Finalement, les appels téléphoniques (vidéos ou non) nous ont permis de discuter plus facilement, de s’organiser, mais aussi de rédiger en même temps, en direct sur le Google drive. Et puis, [c’était] très agréable de « voir » du monde pendant ce confinement! (rires, pardon).

Jackie

Bien que des étudiants et étudiantes ont relevé avoir aimé découvrir des applications nouvelles jugées utiles pour leur productivité et organisation personnelles futures (en particulier TimeTree et Trello), les applications collaboratives proposées ont finalement été utilisées de manière périphérique pour les travaux de groupe, voire ont été délaissées : « En discutant avec les autres membres de mon groupe, nous avons tous ressenti la même chose, à savoir que l’utilisation de l’application nous encombrait plus qu’autre chose » (Darryl). Ils les ont perçues comme difficiles à utiliser, notamment parce qu’elles nécessitaient un travail de prise en main. Certaines applications ont également été jugées redondantes compte tenu de celles qui sont déjà utilisées. D’autres apportaient des fonctions plus complémentaires (par exemple, TimeTree offre un calendrier collaboratif que les autres applications n’offrent pas), mais même dans ce cas, le fait de multiplier les applications n’a pas été perçu comme bénéfique. Le modèle de l’acceptation de la technologie de Davis (1989) « postule que cette acceptation est dictée par deux facteurs : la perception de l’utilité et la perception de la facilité d’utilisation » (Huu Binh, 2014, p. 39). Davis (1989) rapporte une relation plus forte entre acceptation et perception d’utilité qu’entre acceptation et perception de facilité d’utilisation.
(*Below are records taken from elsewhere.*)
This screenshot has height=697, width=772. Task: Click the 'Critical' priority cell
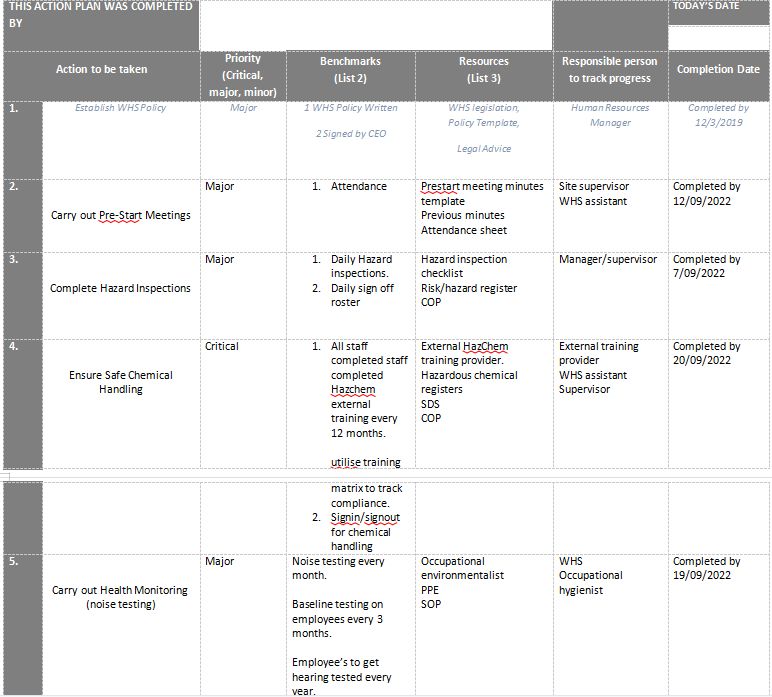coord(222,346)
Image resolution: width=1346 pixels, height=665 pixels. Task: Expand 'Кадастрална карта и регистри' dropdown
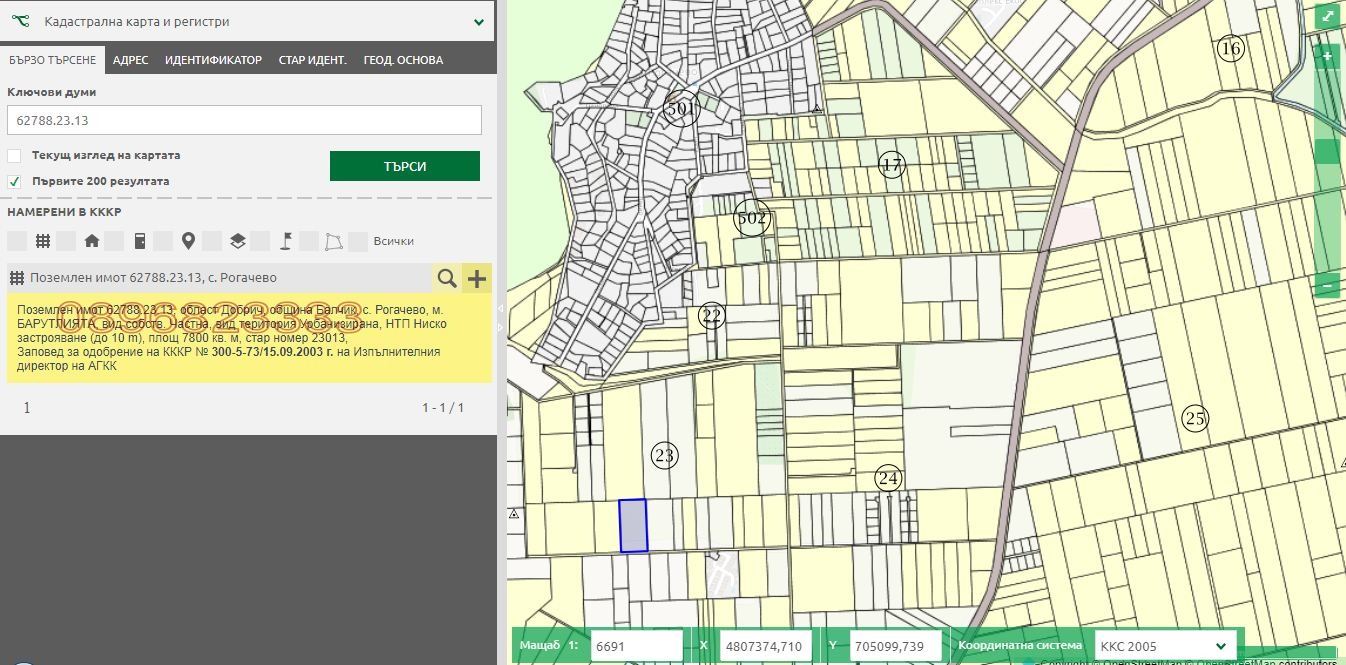pos(478,21)
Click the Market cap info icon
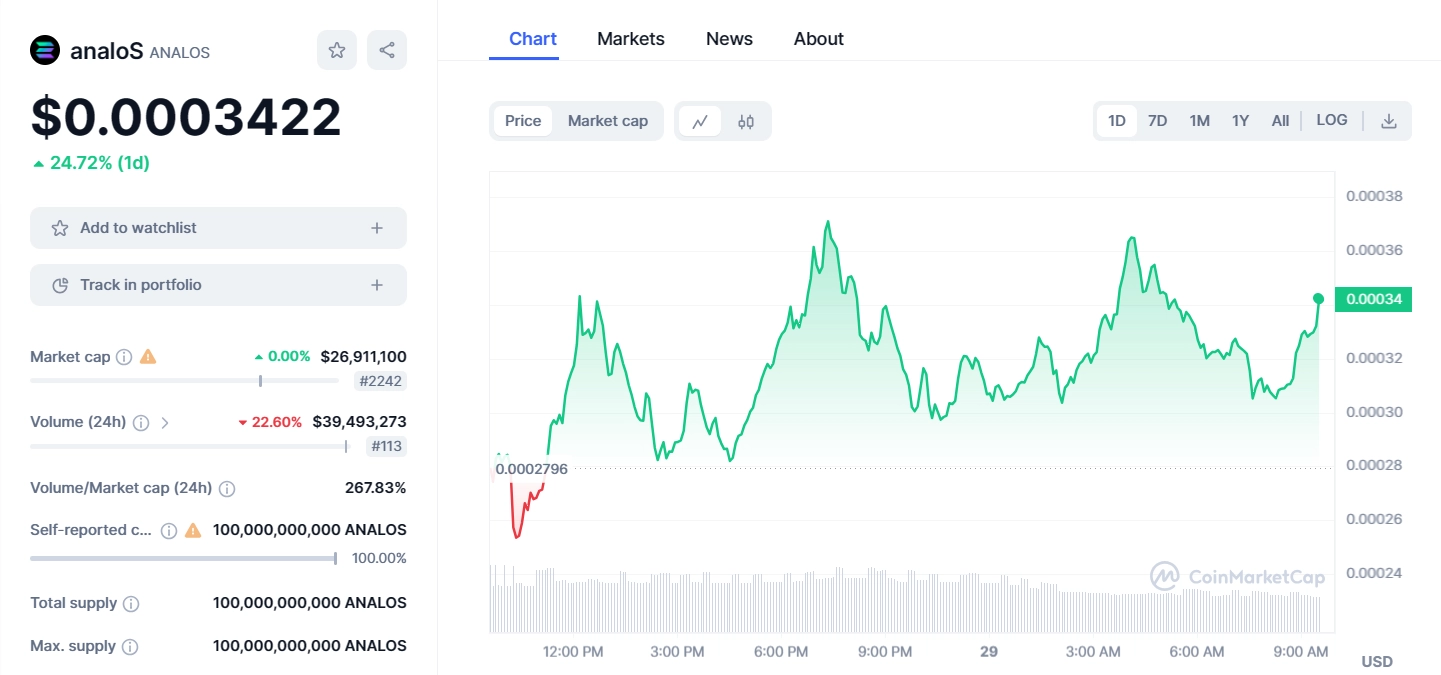The height and width of the screenshot is (675, 1441). (122, 356)
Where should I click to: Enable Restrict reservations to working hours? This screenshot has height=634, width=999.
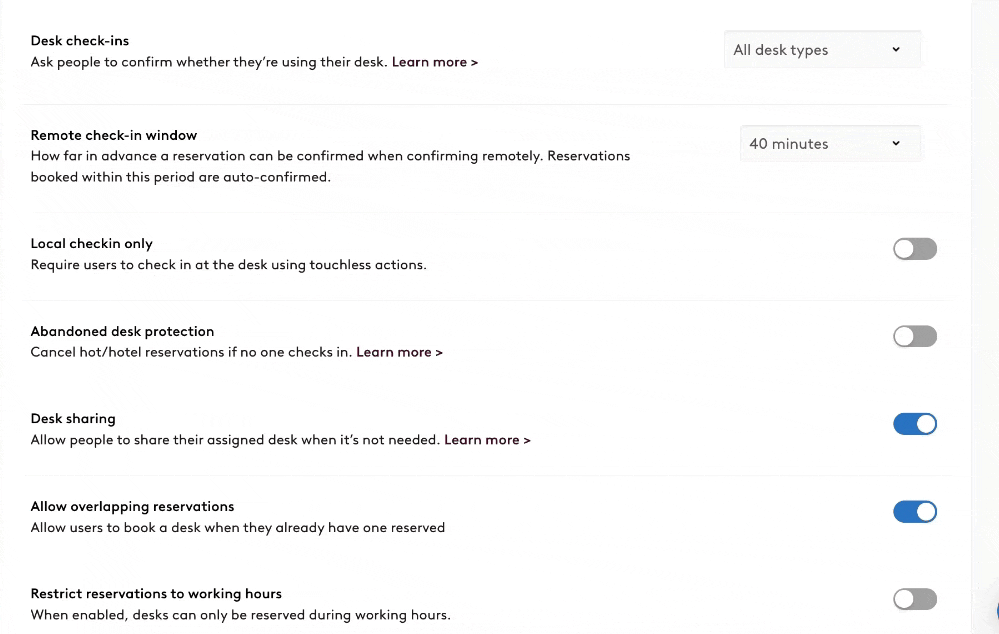pyautogui.click(x=914, y=599)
Dans le cas de nos étudiants et étudiantes, au contraire, c’est principalement leur perception de la difficulté d’utilisation qui les a amenés à mettre de côté les applications numériques (bien qu’ils en aient rapporté l’utilité).
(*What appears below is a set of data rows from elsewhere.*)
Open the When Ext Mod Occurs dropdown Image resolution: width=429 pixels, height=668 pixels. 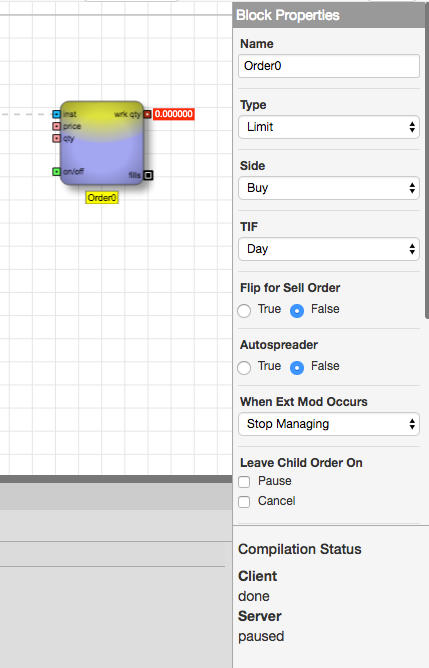(329, 424)
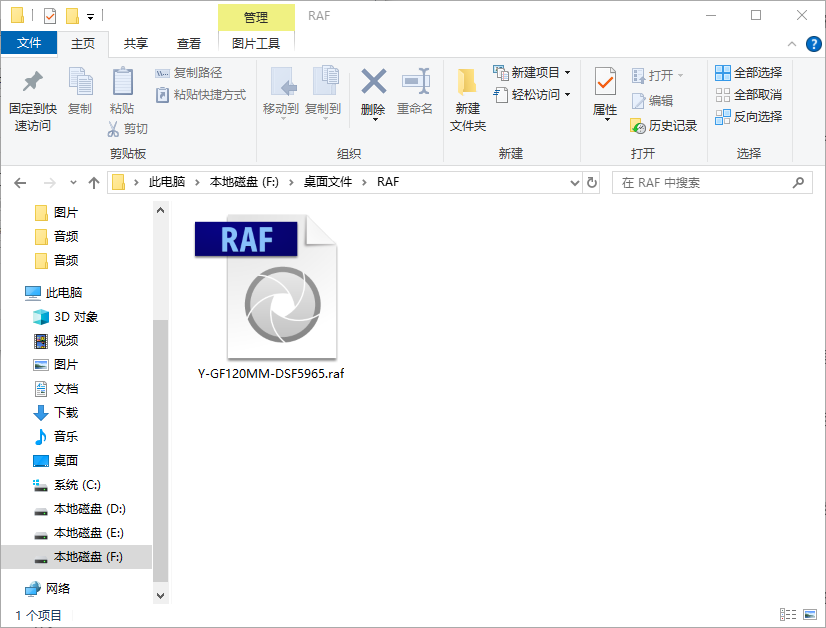Viewport: 826px width, 628px height.
Task: Open Explorer help with blue question icon
Action: coord(814,44)
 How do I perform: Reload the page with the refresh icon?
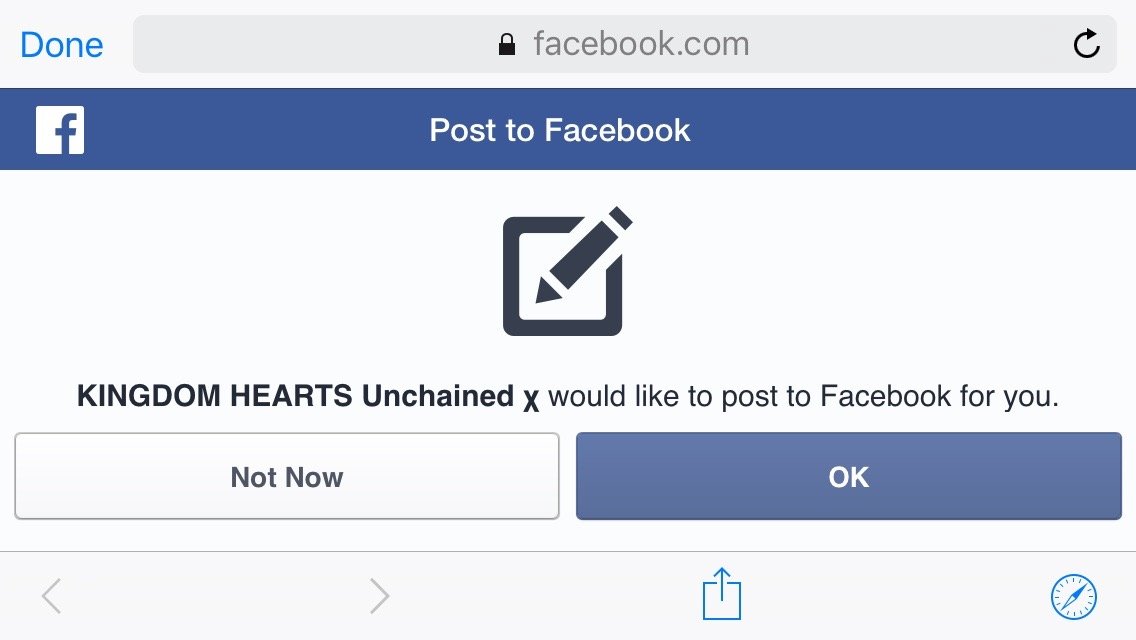point(1086,45)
La situation de confinement semble avoir joué un rôle dans la non-acceptation des applications collaboratives proposées. En effet, les étudiants et étudiantes ont rapporté avoir été submergés par la situation de la COVID‑19, ce qui les a amenés, par souci de gain de temps, à directement se tourner vers des moyens de communication connus préalablement, comme énoncé, entre autres, par ces deux étudiantes :

Au vu de la situation actuelle (COVID‑19), nous n’écartons pas l’éventualité que l’appréciation finale de l’application puisse avoir été influencée. En effet, cette situation a impliqué toute une série d’adaptations et la prise en main de l’application était une adaptation supplémentaire, ce qui ajoutait une charge supplémentaire à notre travail.

Marie

Suite [à] la situation actuelle (COVID‑19), et [aux] changements radicaux qui ont été effectués, nous n’avions malheureusement pas trop le temps de comprendre la fonctionnalité de cette application, surtout que nous avions d’autres outils à disposition, qui permettaient déjà de très bien communiquer entre nous. En effet, des logiciels comme WhatsApp et Skype nous ont permis de nous mettre d’accord de façon plus collaborative et plus humaine.

Raquel

Conclusion

Ce compte rendu visait à donner un aperçu de la collaboration d’étudiants et étudiantes universitaires lors de deux travaux de groupe nécessitant l’utilisation d’outils numériques. La situation de pandémie, comportant déjà suffisamment d’incertitudes et de nouveautés, les a amenés à privilégier des moyens de communication connus et habituels. Leurs écrits réflexifs donnent également à voir un regain de l’importance accordée aux dimensions sociale et humaine de la collaboration. La situation de pandémie, par ailleurs saturée par l’usage du numérique, les a conduits à écarter des applications prévues pour une communication asynchrone au profit de moyens numériques permettant une synchronicité de la collaboration. Ainsi, si l’enseignement asynchrone semble avoir été privilégié au regard de leurs contraintes personnelles, les étudiants et étudiantes semblent avoir eu besoin de se retrouver de façon synchrone pour la collaboration dans les travaux de groupe.